In the morning, Col. Moy Buhain (aide-de-camp to Speaker Villareal of the House of Representatives whom I had periodically served as economic adviser) dropped by to talk to me about the latest draft of the Steering Council. Obviously, he had already seen Speaker Villareal since our last talk. We were speculating on what will happen to the leaders of the country in the new political setup.

I told him that my understanding is that the President has a timetable to have the new Constitution approved by the middle of January so that Congress may no longer have to convene.

“What about Vice President Lopez? Right now he is in limbo. And what about (Senate President) Puyat? The other senators? And the speaker?”

“Theirs are problems as yet unresolved,” I replied. “Under the scenario under preparation, however, all of them would be members of the National Assembly. And there is a good chance, from my reckoning, that the President might want to have Speaker Villareal be the Speaker of the new Assembly,” I added.

Insofar as Lopez is concerned, it may be that after a while, the President would give up his post as president under the new Constitution. Already he has removed what few powers the president has left in our draft Constitution. Why did he have them transferred to the prime minister, as Atoy Barbero was telling me yesterday, so that all the powers are now vested in the prime minister? One possible answer is that he might then offer the presidency to Vice President Lopez, we conjectured. After all, under the Marcos Constitution, the president will now be elected by the Assembly and no longer directly by the Filipino people.

I went to the session hall in the afternoon. Some 40 delegates were scattered all over the session hall, chattering and flitting like birds lost in the wilderness.

No one seemed to know what was happening. The delegates were just whiling away their time. The reason? The Steering Council has decided that it was not ready to meet the 166-man body until Monday, four days from now.

Now, everything is the Steering Council! The Steering Council of 34 people decides everything while the rest of the 316 delegates are left guessing on what is happening, whiling away their time in speculations and small talks.

Greg Tingson, the famous evangelist, came to me, apparently bothered. He said, “Caesar, you and I profess Christian precepts. How shall we defend our actuations in this Convention?”

I was visibly troubled. Should we or should we not be in the provisional Assembly to be able to do what we could for the people at a time when we are needed most?

“It is apparent to me that this government has cast the die. There is no turning back. Should we not support it, abhorrent though it may be? Because if it fails, I foresee a revolution.” I was rationalizing; indeed, I was trying to convince myself.

“This is true,” Greg agreed readily. “For the sake of the country now, it should not fail.”

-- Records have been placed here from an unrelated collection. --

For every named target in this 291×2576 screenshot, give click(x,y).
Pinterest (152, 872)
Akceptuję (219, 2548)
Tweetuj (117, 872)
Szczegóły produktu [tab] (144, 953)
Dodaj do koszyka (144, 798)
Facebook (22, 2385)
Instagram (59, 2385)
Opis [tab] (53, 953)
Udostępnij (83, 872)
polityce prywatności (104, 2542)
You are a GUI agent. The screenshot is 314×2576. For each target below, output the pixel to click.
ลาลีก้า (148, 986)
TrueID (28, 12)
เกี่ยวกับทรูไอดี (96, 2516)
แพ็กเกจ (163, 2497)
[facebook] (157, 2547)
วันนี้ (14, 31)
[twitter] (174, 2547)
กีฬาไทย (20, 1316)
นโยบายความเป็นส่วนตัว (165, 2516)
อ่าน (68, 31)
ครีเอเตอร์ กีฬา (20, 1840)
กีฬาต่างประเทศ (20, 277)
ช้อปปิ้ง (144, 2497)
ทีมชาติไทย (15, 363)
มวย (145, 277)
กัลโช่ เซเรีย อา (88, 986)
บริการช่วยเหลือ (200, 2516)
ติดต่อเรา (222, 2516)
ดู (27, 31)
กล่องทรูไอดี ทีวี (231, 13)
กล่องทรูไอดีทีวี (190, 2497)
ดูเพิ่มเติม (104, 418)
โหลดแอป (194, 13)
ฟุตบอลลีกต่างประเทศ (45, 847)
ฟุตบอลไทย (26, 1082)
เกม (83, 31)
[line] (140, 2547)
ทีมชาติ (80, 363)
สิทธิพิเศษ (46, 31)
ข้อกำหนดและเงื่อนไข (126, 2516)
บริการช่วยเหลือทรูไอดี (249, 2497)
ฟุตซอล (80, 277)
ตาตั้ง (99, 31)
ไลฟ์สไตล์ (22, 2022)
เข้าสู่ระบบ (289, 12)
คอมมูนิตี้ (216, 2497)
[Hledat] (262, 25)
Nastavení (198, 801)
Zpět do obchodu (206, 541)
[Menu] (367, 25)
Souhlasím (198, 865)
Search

“But how can I join a dictatorial regime? I believe in human rights. I just cannot. I have pledged to fight all dictators in the world.” I was getting excited.

But if Marcos or Enrile should be out of power, Greg thought, the military would take over. We would then have a military government. Might not a transitional constitutional dictatorship be preferable to a military junta?

Between the devil and the deep blue sea? Is this now the situation of the country? Our fate is sealed?

The evil wrought on the country by the Steering Council is incalculable. However, be it said, its members are quite frank about what is happening; they keep on saying defensively that we cannot really express our own sentiments because the President wants this or that provision and that his will must be done.

It is quite true that, so far, some of the reforms of the President are laudable. I agree with Greg Tingson that these reforms may not have been done without martial law. But are these really worth the deprivation of our human rights? I do not think so.

It does not matter, of course, whether we want it or not. Martial law has been proclaimed and it looks like the state of emergency is here to stay.

My fundamental grievance against Marcos has to do with the violations of the human rights of dissenters and the creation of a climate of fear all over the land. Froilan Bacungan defended the action of the President last Sunday, telling me that if we can forget our personal interests and think only in terms of society and the country, then the deprivation of our freedom is well worth it.

In other words, instead of being bitter, Ninoy Aquino should just think of his incarceration as the sacrifice he is making for his country? And this should go for all others in the stockades, including ourselves, if we were arrested? Does this really make sense?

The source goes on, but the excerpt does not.